Many journalists who focus on extremism as a local beat agree that the topic is too important to stop covering. “It could put me at more risk to be reporting on people who could drive to where I live,” said Monacelli. “But we can’t allow those sorts of fears to stop us from reporting on things. Otherwise, we might never report on anything.” Daniel Walters, who covers extremism for the Pacific Northwest–focused nonprofit InvestigateWest, argues that “ideally, extremism reporters would all be local.” That’s in part because extremism comes in multiple local variants, and coverage that engages with how these groups interact with their communities is more meaningful, Walters says. The alternative is, as he puts it, “car-crash, here’s-a-weirdo-who’s-really-gross” coverage—which misses a lot of the nuance.
For Amanda Moore, a freelance journalist in Washington, DC, the dangers are so omnipresent that they sometimes slip her mind. “Oh, I have a stalker!” she remarked, in the middle of a recent conversation about the risks of her reporting. “He’s in jail right now, so I kind of forgot about him,” she said. “It’s been a beautiful couple of weeks.”

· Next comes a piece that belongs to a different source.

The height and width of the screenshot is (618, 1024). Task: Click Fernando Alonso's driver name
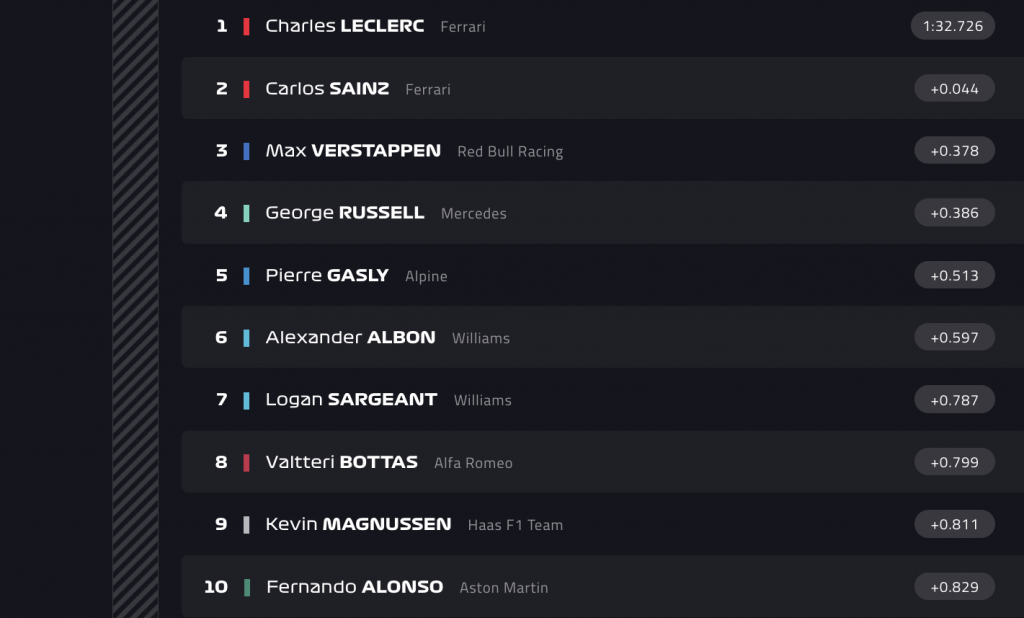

Moore got her start reporting undercover on far-right extremism in 2020, and her work now appears in outlets like Mother Jones and Politico. Besides ethical concerns, she says, she has become too well-known in certain far-right circles to go undercover anymore. On Inauguration Day this year, the neo-Nazi Ryan Sanchez stood outside the DC jail where participants in the January 6 riot were being held, shouting, “Where’s Amanda Moore?”
“I am a celebrity at right-wing events, but a celebrity everybody hates,” Moore said. “It’s a very bizarre relationship I have with these people.” In an attempt to protect herself from would-be perpetrators, she uses a PO box as her primary address, pays a service to scrub her personal information from the internet, and doesn’t even register to vote. “I’m kind of a ghost,” she said.
But in January, she learned the hard way that even a ghost has vulnerabilities. Her sister was swatted by an unknown perpetrator who falsely claimed she was going to commit suicide, after they apparently couldn’t find an address for Moore. The reporter immediately blamed herself. “I was so mad,” she said. “This is all my fault.”